Anoushka Shankar : biography

9 June 1981 –

Anoushka Shankar ( ; born 9 June 1981) is an Indian sitar player and composer, and daughter of Ravi Shankar.

Personal life

Shankar lives between the United States, the United Kingdom, and India. She is married to British director Joe Wright and their first child, Zubin Shankar Wright, was born on 22 February 2011.

Early life

Anoushka Shankar was born in London into a Bengali-Tamil Hindu family, and her childhood was divided between London and Delhi. She is a daughter of Indian sitar player Ravi Shankar and Sukanya Shankar. She is also the paternal half-sister of American singer Norah Jones, and Shubhendra "Shubho" Shankar, who died in 1992.

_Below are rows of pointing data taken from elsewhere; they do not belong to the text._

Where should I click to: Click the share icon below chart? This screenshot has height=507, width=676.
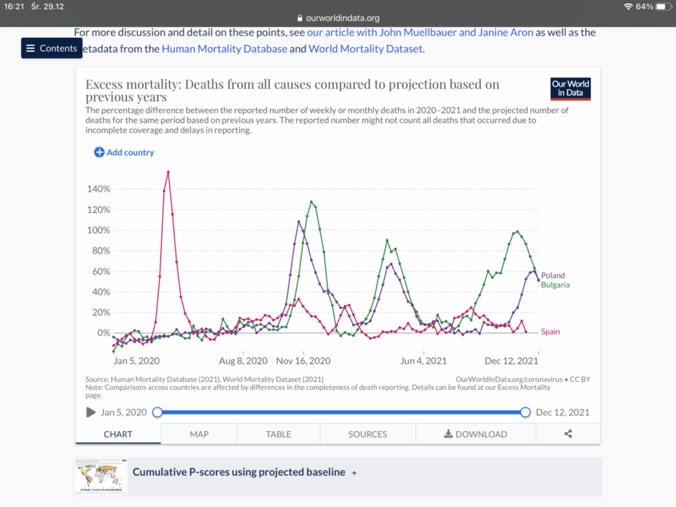point(568,434)

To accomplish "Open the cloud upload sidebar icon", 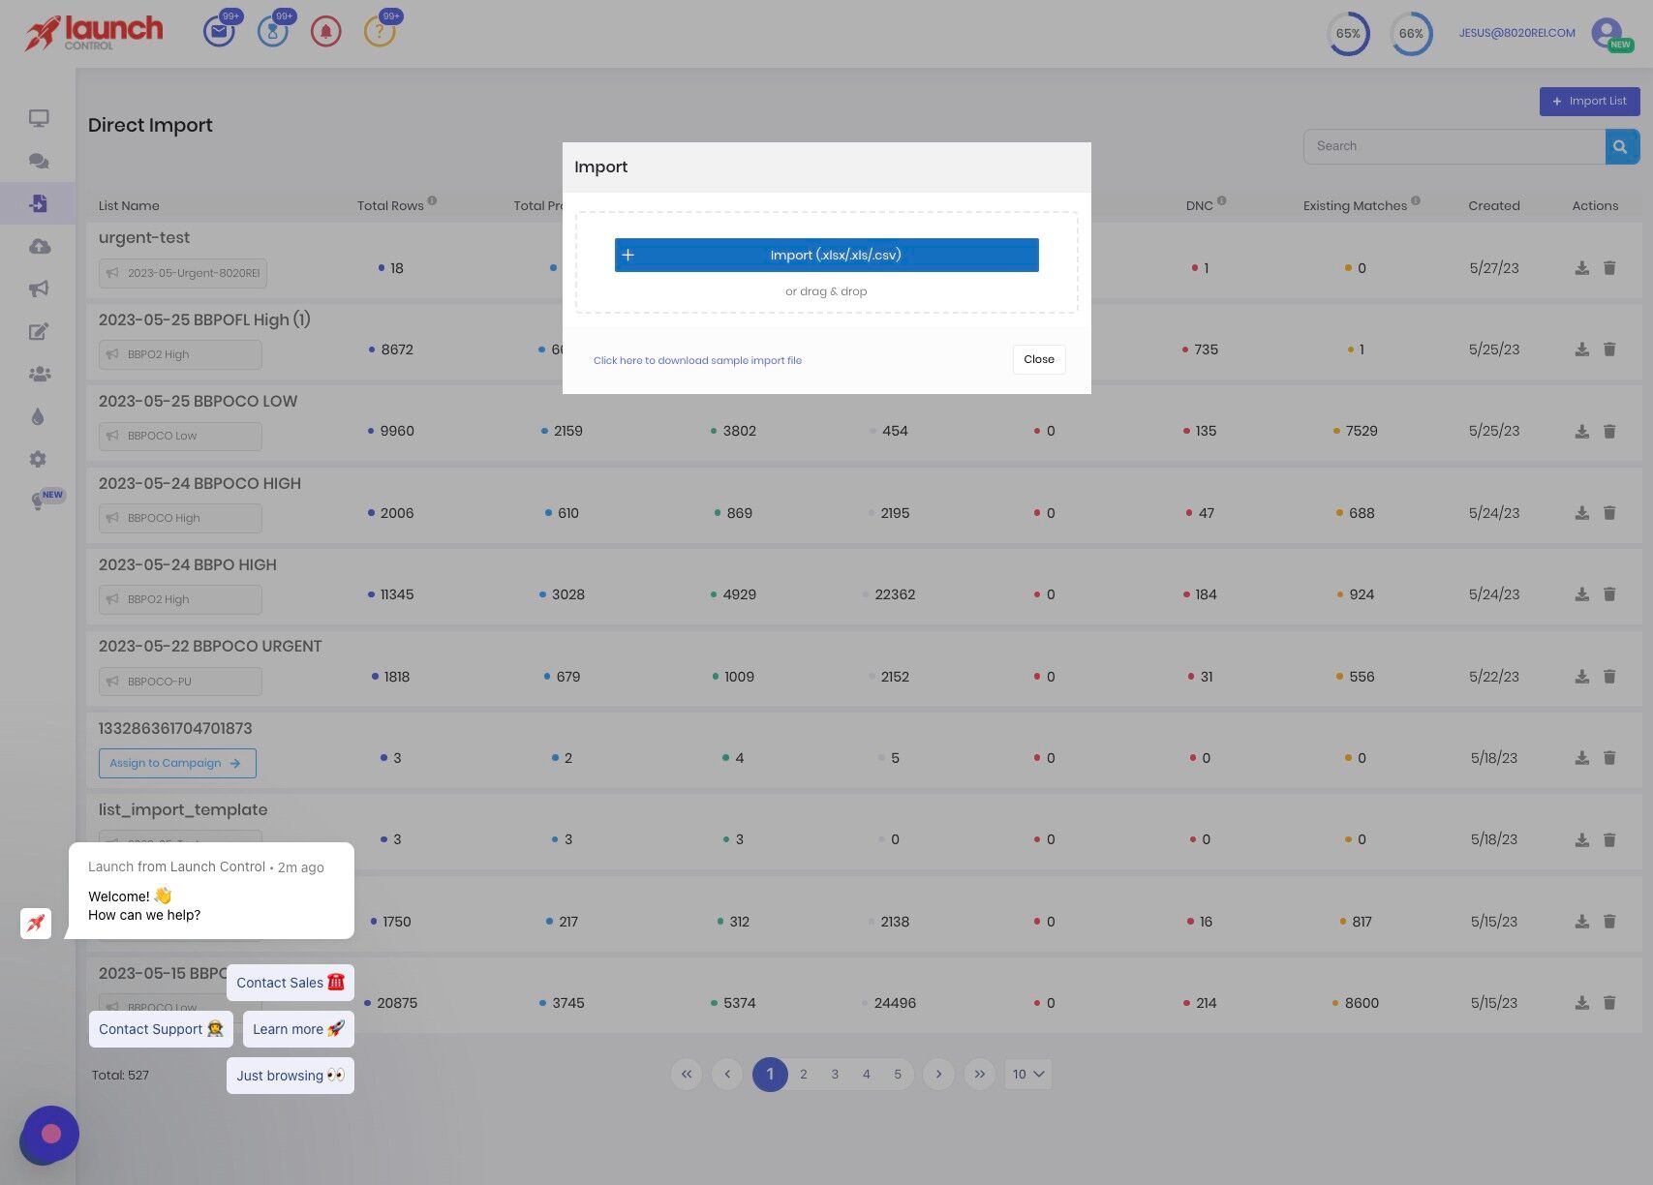I will point(38,246).
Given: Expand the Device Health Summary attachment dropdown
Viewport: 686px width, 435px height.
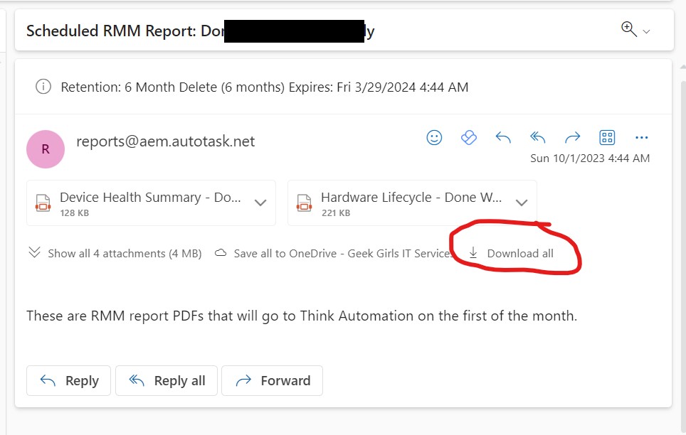Looking at the screenshot, I should (260, 203).
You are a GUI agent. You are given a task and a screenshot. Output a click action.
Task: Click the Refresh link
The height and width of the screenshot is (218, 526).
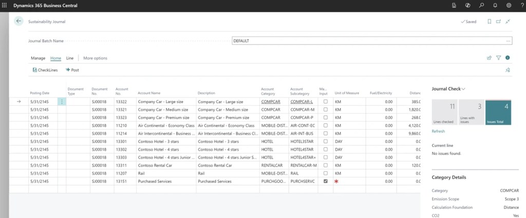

As a teenager, she lived in Encinitas, California and attended San Dieguito Academy. A 1999 honors graduate, Shankar then decided to pursue a career in music rather than attend college.

Discography

Studio albums

  • Anoushka (1998)
  • Anourag (2000)
  • Rise (2005)
  • Rise Remixes (2006)
  • Breathing Under Water (2007)
  • Traveller (2011)

Live and compilations

  • Full Circle: Carnegie Hall 2000 (2000)
  • Live at Carnegie Hall (2001)
  • Concert for George (2003)
  • Healing the Divide: A Concert for Peace and Reconciliation (2007)
  • Live in Concert at the Nehru Park, New Delhi (2005)

Features

  • Variant Moods – Duet For Sitar & Violin (Abridged Version) Written by Ravi Shankar, At Home With Friends by Joshua Bell 2009
  • Charu Keshi Rain – Co-written by Nitin Sawhney and Anoushka Shankar, London Undersound 2008
  • Mandala – Featuring Anoushka Shankar on sitar. Co-written by Hilton Garza, Radio Retaliation
  • Beloved – by Anoushka Shankar remixed by Thievery Corporation – Versions 2006
  • Rebirth – Co-written by Gaurav Raina, Tapan Raj and Anoushka Shankar. MIDIval Times 2005
  • Sacred Love – by Sting 2003
  • 8 classical ragas performed on ShankaRagamala composed by Ravi Shankar 2005
  • Chants Of India – Ravi Shankar; George Harrison, featuring Anoushka as Conductor & Assistant 1997
  • AdariniIn Celebration composed by Ravi Shankar 1995

Career

Anoushka Shankar began training on the sitar with her father as a child, with practice consisting of just a couple of sessions a week at the age of ten. Shankar gave her first public performance at the age of 13 at Siri Fort in New Delhi. By the age of fourteen, she was accompanying her father at concerts around the world, and signed her first record contract, with Angel Records (EMI) at 16.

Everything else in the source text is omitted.